_Data for processing_:
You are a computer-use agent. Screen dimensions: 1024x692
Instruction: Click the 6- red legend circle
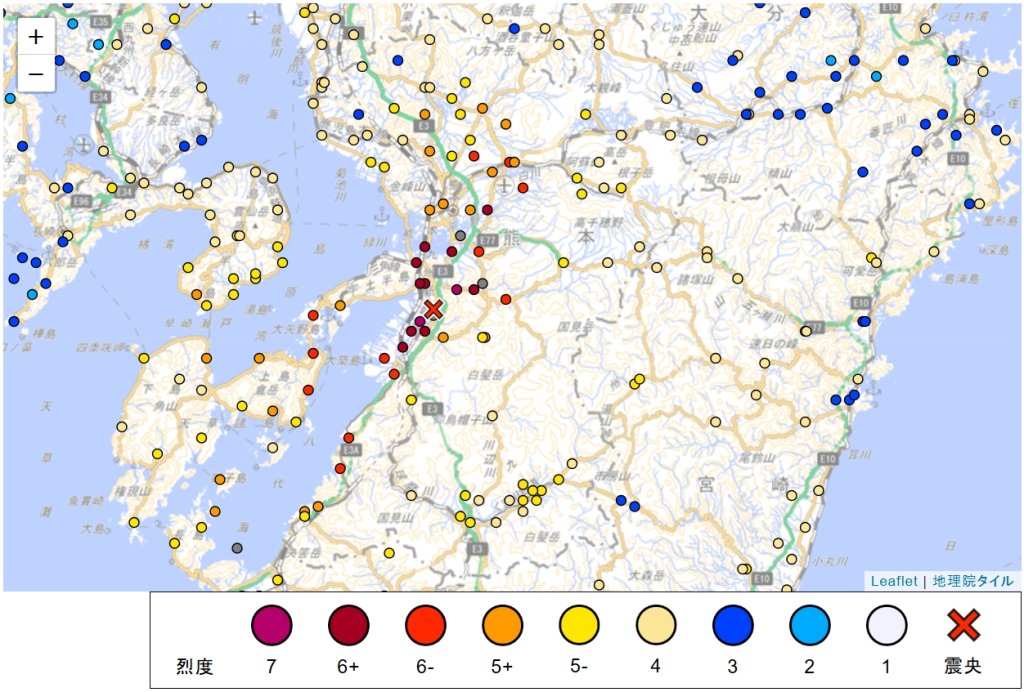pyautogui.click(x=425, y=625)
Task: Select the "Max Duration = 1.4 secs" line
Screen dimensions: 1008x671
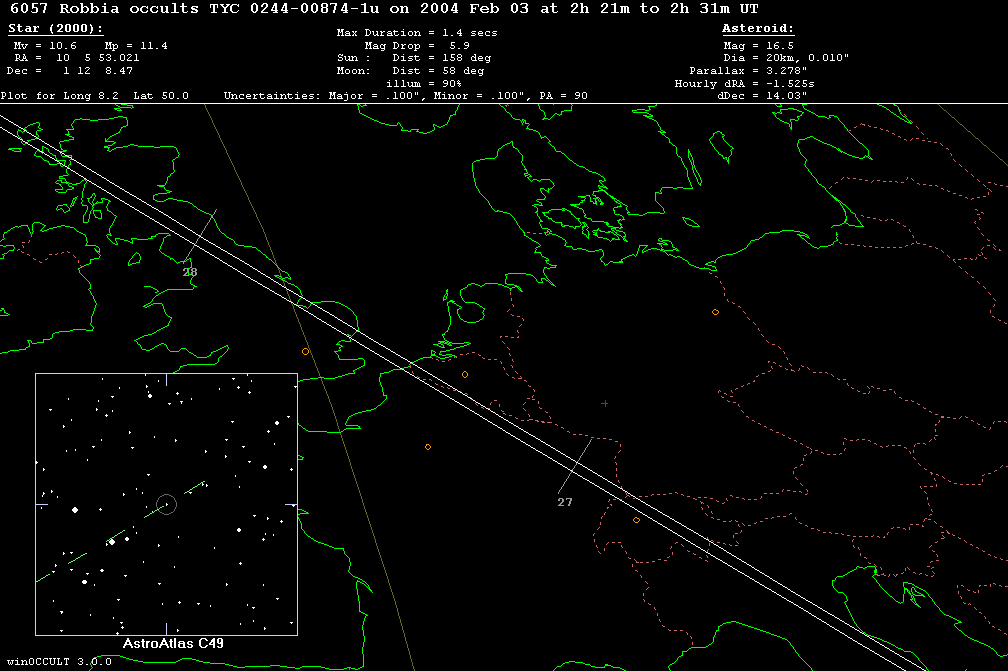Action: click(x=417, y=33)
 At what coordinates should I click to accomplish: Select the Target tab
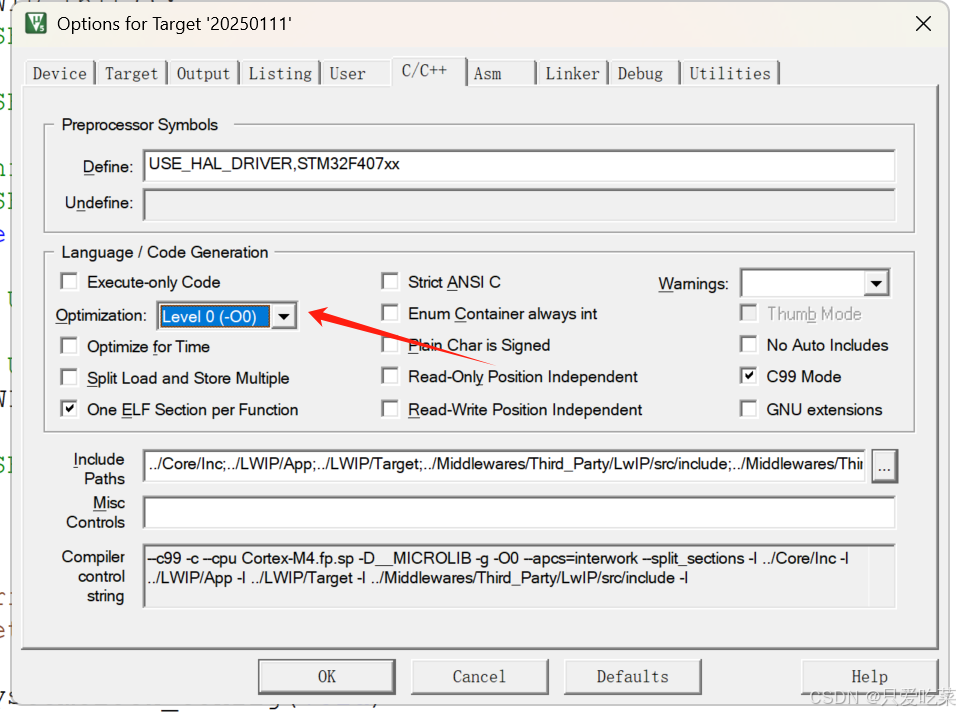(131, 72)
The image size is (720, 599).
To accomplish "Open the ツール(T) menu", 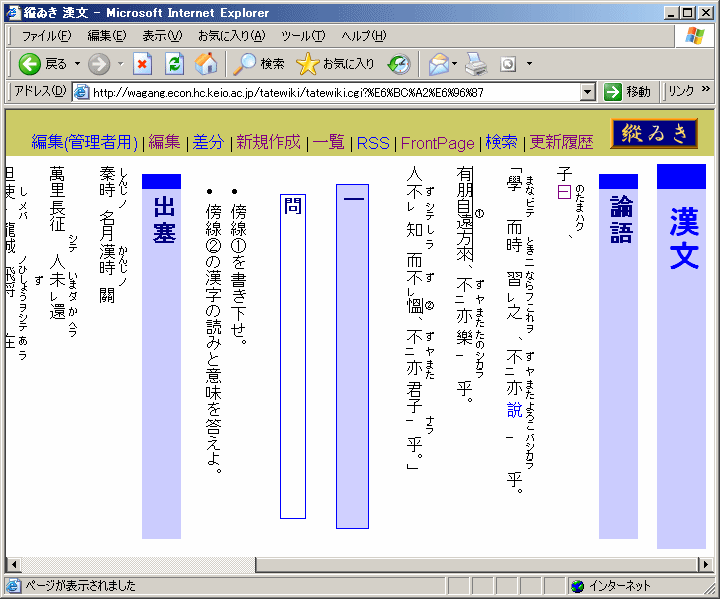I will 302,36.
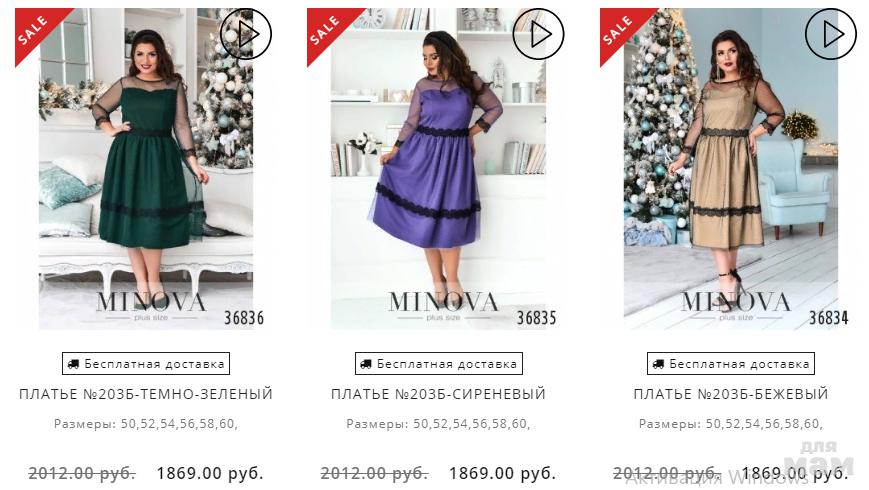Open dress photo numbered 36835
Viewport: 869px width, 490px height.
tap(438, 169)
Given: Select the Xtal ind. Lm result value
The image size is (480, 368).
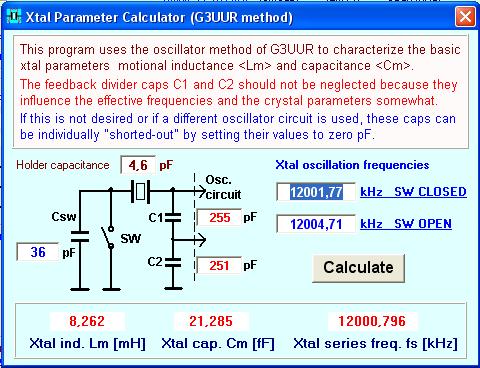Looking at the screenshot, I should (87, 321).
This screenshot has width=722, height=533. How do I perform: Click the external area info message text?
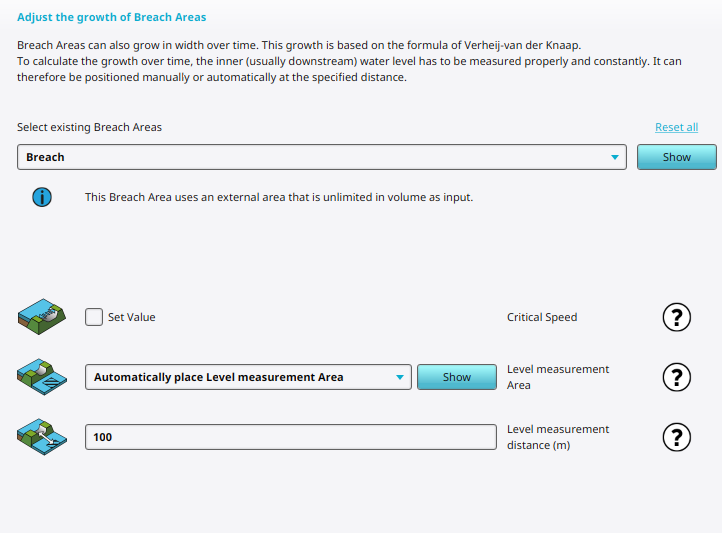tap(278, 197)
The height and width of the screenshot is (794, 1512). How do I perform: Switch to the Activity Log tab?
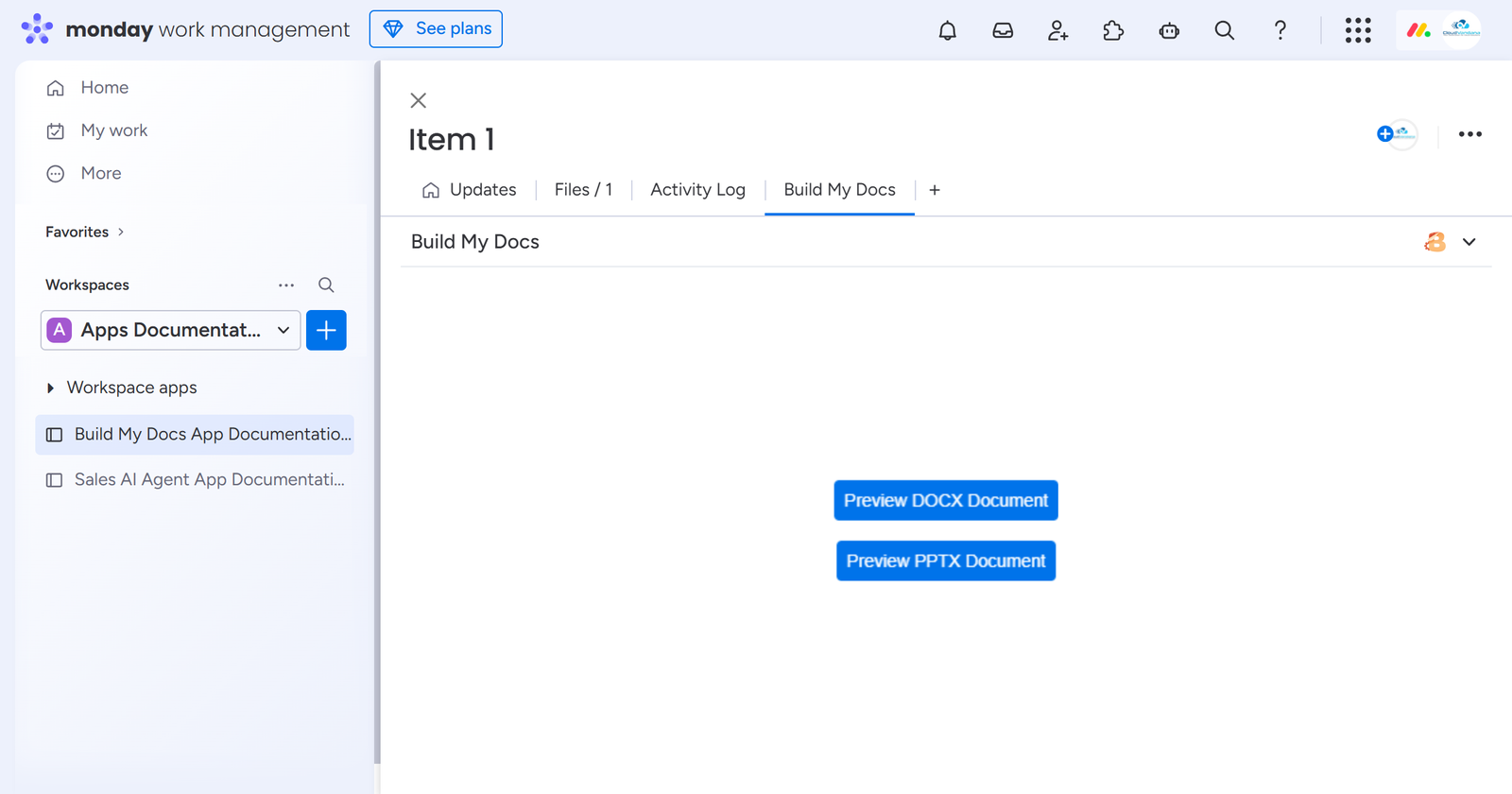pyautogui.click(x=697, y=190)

_Your goal_:
Please, without any pictures, write out exactly the lines of the listing from its first line through the line that holds "The image size is (720, 599).", ends included, and nothing beyond them.

_Finished exercise_:
You are a computer-use agent. Screen dimensions: 1024x692
Instruction: Click the 6- red legend circle
pyautogui.click(x=425, y=625)
Task: Select the "Max Duration = 1.4 secs" line
Screen dimensions: 1008x671
Action: click(x=417, y=33)
 At what coordinates should I click to accomplish: Select the Target tab
(131, 72)
The image size is (720, 599).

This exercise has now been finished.